Léon Harmel: il est est né en 1829 et mort à 86 ans en 1915. A 25 ans, en 1854, il succède à son père, propriétaire d'une filature dans les Ardennes, non sans avoir envisagé auparavant de devenir prêtre. Il se marie et a neuf enfants. Il est tenace, travailleur infatigable, entreprenant, pragmatique. Il vit très simplement une vie profondément religieuse, habitant une maison construite dans l'enceinte des ateliers de la filature et attenante à une Chapelle, à laquelle est donné le nom de Notre Dame de l'Usine. Sa femme meurt quand il a 42 ans: il fait dès lors voeu de chasteté et se mortifie par de rudes flagellations. Il tient à s'occuper lui-même de ses enfants, leur donnant une éducation très religieuse et très stricte. Pour lui, la hiérarchie est très claire: Dieu, famille et travail.

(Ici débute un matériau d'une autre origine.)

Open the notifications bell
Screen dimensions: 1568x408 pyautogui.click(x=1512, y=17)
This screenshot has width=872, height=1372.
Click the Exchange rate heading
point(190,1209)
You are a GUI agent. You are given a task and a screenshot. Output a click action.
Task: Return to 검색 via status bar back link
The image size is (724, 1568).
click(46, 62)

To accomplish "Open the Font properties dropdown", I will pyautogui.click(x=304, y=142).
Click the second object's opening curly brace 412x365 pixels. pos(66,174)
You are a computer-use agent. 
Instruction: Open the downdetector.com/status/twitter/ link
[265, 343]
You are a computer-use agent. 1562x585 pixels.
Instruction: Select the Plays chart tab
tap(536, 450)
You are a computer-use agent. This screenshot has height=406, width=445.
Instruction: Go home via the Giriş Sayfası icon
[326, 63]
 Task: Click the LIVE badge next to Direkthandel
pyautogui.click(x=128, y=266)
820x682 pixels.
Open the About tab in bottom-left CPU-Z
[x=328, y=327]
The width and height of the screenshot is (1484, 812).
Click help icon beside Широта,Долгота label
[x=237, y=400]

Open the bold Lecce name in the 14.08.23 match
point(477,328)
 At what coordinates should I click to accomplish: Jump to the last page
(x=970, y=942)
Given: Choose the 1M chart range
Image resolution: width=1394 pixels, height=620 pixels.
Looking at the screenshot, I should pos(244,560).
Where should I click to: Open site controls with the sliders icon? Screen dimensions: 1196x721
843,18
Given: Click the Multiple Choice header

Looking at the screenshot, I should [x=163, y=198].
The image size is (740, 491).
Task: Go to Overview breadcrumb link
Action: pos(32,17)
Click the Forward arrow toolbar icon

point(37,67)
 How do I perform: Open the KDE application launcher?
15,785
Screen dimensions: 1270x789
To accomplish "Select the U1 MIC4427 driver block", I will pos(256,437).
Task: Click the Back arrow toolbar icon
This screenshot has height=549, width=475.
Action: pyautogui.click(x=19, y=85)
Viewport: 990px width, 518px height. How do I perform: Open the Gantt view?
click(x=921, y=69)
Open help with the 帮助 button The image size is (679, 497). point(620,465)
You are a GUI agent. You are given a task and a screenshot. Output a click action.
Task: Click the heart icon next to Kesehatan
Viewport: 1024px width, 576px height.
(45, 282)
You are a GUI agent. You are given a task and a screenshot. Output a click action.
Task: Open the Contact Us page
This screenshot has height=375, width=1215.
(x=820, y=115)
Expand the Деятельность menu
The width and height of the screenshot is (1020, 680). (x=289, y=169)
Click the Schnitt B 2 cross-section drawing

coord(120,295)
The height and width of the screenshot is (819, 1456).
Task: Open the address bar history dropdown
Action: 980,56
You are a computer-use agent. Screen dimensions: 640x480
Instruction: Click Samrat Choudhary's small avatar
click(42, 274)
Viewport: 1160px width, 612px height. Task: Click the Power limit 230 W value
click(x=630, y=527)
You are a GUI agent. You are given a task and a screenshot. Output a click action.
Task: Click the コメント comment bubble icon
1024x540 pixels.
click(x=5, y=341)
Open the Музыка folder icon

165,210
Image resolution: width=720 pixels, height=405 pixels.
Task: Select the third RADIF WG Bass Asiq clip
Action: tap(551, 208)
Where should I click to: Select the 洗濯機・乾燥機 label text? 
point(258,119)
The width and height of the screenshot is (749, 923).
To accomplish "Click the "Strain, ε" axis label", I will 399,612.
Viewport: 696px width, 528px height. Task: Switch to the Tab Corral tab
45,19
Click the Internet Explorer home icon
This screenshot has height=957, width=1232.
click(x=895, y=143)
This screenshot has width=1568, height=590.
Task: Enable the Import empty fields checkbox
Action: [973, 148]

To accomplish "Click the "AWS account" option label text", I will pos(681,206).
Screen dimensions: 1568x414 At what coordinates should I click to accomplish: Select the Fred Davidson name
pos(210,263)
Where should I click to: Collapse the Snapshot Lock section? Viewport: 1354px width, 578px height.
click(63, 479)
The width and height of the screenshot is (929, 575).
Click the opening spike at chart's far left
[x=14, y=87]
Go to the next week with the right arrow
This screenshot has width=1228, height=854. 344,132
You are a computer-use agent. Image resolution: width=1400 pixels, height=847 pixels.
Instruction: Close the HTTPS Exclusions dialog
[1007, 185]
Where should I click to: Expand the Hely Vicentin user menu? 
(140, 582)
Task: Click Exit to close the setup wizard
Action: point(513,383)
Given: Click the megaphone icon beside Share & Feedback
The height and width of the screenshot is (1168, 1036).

Harmel emploie dans son usine du Val des Bois environ 500 ouvriers, ce qui en fait une entreprise assez importante pour l'époque. Il définit l'entreprise comme "une association entre des patrons et des ouvriers de la même profession qui a pour but le règne de la justice et la charité". Il est un excellent gestionnaire et son entreprise dont il sera le patron pendant 60 ans, de 1854 à 1914, sera la plupart du temps florissante.
Pour Léon Harmel l'autorité et la hiérarchie naturelles sont des dons de Dieu, sources de droits et de devoirs: il est, par la volonté de Dieu, le père de ses ouvriers.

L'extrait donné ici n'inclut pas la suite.